** Given information **
********
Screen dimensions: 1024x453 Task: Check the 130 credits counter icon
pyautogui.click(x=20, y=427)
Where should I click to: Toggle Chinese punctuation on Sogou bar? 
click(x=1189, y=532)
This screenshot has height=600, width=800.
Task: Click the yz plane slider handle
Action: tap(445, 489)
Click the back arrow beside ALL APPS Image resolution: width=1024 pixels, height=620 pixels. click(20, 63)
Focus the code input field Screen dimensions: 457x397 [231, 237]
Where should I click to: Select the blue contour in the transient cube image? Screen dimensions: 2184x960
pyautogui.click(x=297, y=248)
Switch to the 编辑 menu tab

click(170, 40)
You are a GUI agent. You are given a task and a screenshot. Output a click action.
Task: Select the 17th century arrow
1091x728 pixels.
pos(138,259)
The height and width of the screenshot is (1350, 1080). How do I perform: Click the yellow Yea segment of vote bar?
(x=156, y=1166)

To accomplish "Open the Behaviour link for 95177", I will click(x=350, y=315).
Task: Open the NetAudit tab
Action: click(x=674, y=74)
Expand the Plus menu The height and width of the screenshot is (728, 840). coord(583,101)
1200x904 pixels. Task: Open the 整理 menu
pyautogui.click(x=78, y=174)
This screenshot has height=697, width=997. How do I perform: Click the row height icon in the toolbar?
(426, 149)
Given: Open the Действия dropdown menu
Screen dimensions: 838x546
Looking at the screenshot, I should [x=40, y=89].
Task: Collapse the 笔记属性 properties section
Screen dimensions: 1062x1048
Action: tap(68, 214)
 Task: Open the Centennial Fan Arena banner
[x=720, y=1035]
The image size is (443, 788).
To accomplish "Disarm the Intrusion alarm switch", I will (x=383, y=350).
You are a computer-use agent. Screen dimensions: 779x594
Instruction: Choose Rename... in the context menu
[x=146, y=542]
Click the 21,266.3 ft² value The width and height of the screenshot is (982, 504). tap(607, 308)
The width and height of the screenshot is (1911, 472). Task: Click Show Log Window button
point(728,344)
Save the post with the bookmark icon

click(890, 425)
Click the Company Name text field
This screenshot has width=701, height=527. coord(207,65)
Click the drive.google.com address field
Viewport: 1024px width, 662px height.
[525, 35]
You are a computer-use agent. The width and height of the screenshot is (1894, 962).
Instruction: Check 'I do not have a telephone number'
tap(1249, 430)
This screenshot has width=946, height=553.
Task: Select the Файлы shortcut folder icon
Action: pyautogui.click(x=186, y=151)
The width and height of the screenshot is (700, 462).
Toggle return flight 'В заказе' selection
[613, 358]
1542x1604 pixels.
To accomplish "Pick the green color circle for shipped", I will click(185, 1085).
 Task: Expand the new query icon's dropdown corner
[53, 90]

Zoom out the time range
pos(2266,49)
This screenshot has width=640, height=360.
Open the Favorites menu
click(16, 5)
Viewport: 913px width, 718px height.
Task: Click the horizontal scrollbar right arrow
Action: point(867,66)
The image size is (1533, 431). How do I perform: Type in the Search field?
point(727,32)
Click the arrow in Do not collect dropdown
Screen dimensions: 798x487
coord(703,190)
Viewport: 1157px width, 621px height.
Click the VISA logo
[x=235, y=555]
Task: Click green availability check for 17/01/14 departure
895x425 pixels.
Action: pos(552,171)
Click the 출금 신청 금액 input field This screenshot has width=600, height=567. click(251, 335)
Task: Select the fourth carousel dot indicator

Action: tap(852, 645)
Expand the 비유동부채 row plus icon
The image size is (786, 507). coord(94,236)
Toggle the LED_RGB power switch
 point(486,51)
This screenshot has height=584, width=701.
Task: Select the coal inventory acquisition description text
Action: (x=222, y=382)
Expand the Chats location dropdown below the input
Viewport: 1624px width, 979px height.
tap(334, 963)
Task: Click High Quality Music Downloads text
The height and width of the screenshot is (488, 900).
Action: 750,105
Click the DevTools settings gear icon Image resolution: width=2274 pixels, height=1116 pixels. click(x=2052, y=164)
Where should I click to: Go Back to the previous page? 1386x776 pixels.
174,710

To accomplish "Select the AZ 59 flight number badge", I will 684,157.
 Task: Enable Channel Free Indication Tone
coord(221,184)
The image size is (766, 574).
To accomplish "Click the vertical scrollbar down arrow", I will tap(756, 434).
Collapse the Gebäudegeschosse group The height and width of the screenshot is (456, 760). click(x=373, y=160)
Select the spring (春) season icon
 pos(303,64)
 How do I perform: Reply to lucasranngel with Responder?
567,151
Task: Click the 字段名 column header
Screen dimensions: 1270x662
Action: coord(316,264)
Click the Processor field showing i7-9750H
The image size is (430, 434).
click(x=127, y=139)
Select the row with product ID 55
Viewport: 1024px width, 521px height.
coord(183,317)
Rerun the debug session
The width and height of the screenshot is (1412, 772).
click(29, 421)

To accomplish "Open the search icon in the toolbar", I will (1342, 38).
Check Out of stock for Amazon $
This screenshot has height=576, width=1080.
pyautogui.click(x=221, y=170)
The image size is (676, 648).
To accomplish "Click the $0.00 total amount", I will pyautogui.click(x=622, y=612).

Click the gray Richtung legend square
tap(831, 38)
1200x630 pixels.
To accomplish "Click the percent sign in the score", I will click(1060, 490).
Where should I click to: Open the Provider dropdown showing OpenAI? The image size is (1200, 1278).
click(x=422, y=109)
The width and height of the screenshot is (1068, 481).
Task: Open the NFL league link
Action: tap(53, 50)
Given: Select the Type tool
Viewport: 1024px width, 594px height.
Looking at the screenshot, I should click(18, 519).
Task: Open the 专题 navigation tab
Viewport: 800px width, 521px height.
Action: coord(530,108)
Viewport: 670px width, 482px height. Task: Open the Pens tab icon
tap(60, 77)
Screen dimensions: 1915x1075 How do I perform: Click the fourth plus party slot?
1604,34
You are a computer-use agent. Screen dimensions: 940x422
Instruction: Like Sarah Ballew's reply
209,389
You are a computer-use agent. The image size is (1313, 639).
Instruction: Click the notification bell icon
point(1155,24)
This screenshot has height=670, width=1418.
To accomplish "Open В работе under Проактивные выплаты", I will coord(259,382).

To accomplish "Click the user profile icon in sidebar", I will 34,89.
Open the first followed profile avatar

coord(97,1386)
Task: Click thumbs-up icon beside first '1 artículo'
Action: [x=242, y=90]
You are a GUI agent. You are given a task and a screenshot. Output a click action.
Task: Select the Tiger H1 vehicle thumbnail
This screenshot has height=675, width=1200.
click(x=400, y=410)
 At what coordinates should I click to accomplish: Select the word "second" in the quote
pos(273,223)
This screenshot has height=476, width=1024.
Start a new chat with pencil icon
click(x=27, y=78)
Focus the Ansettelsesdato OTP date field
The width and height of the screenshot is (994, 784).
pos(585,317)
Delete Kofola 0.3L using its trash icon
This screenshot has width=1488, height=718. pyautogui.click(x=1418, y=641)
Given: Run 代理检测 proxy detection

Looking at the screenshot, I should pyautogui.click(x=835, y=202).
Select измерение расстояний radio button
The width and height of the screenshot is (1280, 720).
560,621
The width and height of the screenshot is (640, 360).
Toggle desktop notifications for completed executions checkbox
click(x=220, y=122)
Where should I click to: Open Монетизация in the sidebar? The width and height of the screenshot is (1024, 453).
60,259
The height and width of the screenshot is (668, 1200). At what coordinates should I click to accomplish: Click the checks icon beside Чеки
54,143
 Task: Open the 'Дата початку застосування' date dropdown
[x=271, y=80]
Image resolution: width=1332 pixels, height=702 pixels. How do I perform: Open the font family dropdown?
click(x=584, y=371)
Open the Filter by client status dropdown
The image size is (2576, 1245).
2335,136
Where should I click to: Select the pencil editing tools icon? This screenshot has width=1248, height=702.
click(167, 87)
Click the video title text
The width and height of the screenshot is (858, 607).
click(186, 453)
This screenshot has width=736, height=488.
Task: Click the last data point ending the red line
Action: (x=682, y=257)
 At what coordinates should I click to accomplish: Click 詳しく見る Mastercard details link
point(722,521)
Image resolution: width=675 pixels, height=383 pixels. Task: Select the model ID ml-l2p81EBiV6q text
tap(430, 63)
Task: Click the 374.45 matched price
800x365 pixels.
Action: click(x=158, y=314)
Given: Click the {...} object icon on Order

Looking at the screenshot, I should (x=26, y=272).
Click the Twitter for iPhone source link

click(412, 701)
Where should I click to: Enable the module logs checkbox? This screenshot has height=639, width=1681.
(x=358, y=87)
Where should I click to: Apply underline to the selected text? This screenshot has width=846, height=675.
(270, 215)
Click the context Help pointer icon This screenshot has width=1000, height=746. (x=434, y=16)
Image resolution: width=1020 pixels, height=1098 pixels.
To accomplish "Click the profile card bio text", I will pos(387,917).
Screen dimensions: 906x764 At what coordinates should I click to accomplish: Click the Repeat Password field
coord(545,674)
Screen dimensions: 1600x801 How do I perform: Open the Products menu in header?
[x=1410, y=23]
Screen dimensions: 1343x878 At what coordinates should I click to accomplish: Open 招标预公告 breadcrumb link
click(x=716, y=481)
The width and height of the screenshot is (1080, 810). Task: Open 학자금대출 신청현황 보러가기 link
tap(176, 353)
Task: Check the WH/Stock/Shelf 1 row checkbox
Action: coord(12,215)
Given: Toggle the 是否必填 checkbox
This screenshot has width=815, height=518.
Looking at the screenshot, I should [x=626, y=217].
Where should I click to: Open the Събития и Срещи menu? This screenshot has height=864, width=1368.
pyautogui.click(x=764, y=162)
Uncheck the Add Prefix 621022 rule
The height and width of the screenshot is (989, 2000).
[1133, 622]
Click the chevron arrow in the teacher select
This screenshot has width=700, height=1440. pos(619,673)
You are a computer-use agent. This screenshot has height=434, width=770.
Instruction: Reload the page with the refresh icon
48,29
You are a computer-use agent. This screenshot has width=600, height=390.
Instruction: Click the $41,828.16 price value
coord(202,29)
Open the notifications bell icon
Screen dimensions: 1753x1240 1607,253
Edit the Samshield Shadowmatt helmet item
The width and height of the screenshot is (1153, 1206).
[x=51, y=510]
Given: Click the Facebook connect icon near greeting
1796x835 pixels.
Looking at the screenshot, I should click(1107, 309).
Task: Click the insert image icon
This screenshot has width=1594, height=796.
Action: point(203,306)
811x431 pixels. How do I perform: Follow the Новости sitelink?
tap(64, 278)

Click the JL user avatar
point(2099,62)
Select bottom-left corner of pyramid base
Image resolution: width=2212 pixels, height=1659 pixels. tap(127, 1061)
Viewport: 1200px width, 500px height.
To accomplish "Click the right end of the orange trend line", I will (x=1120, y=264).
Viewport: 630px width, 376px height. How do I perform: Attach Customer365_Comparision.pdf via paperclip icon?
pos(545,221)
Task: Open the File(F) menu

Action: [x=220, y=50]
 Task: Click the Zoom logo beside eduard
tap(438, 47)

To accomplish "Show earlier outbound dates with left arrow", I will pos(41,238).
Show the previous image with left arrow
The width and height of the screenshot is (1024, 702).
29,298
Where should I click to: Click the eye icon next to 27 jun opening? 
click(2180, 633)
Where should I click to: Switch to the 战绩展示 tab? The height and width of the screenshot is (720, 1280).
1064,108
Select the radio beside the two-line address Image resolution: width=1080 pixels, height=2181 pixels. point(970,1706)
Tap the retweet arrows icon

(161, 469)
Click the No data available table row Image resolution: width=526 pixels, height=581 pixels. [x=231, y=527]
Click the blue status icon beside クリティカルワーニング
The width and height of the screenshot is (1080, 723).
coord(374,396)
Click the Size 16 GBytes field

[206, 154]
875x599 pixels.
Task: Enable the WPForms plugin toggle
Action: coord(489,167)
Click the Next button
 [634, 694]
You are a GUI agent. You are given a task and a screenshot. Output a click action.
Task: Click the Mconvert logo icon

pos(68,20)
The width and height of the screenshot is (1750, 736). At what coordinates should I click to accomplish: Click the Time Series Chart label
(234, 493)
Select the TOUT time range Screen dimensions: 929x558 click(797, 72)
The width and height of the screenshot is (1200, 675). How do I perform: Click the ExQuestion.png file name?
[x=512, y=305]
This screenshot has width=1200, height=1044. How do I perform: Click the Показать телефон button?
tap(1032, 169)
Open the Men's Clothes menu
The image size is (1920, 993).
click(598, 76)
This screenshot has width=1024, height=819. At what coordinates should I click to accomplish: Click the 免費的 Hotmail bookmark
********
** Task directions **
Looking through the records, copy out every line in which the word "Focus" is found.

** Result of the task **
Focus the code input field Screen dimensions: 457x397 [231, 237]
Focus the Ansettelsesdato OTP date field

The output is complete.